**WORK TO BE COMPLETED:**
Exactly retype the lines from the top of the data through the line containing "Task: Open the three-dot more options menu", leaving out every picture.

**EXERCISE MATERIAL:**
------------------------------------------------

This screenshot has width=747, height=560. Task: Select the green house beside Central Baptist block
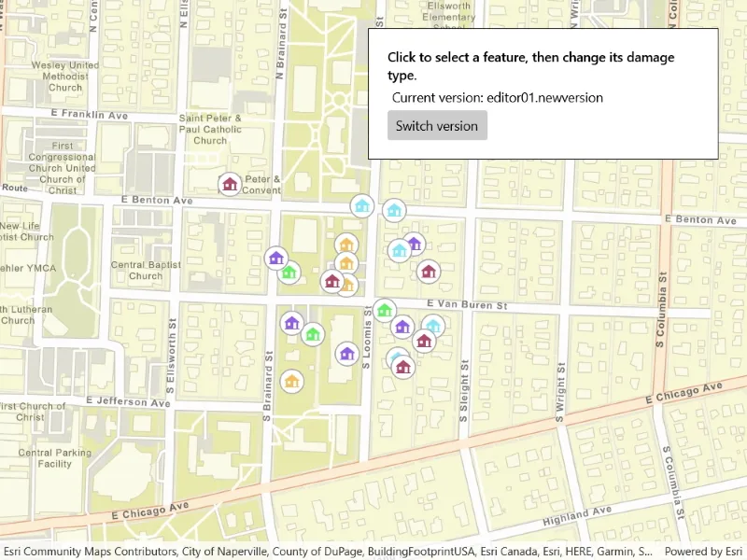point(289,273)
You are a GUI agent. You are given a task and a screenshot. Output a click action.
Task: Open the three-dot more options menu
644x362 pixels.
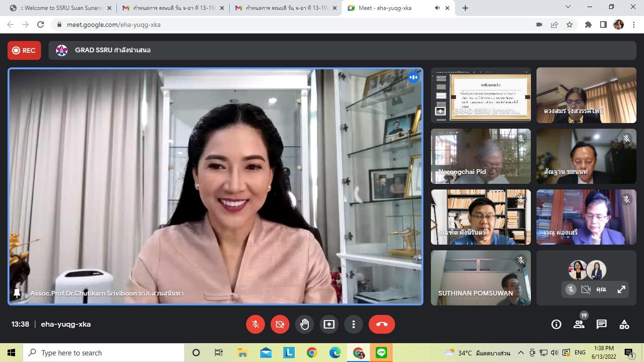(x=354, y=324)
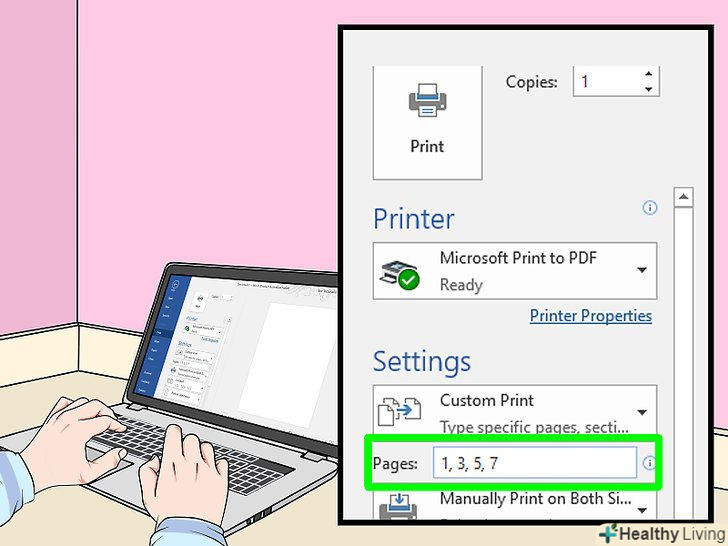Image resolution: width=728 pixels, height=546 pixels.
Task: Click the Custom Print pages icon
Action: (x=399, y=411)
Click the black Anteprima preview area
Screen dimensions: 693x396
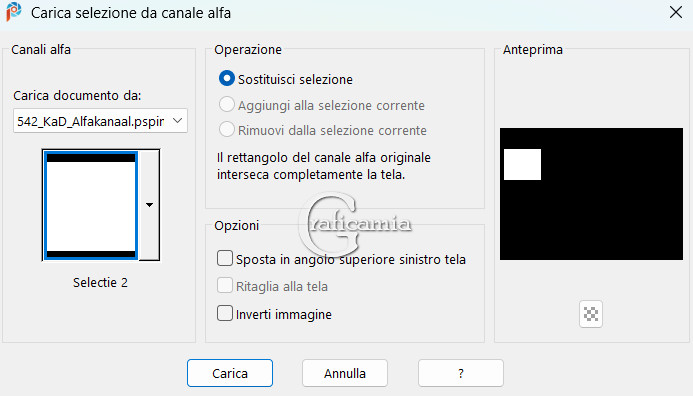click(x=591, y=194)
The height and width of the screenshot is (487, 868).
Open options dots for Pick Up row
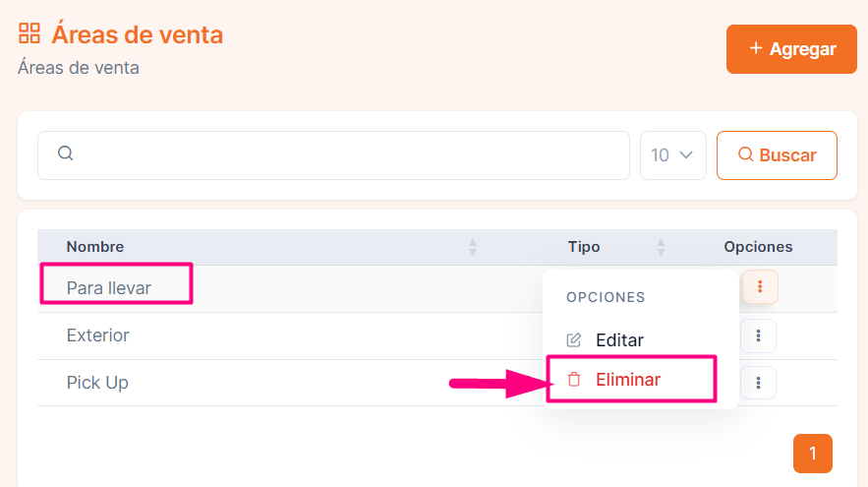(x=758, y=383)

------------------------------------------------

**FINAL ANSWER:**
This screenshot has width=747, height=560. Task: Select the green house beside Central Baptist block
point(289,273)
You are a GUI agent. You are given a task and a screenshot. Output a click action.
Task: Open the three-dot more options menu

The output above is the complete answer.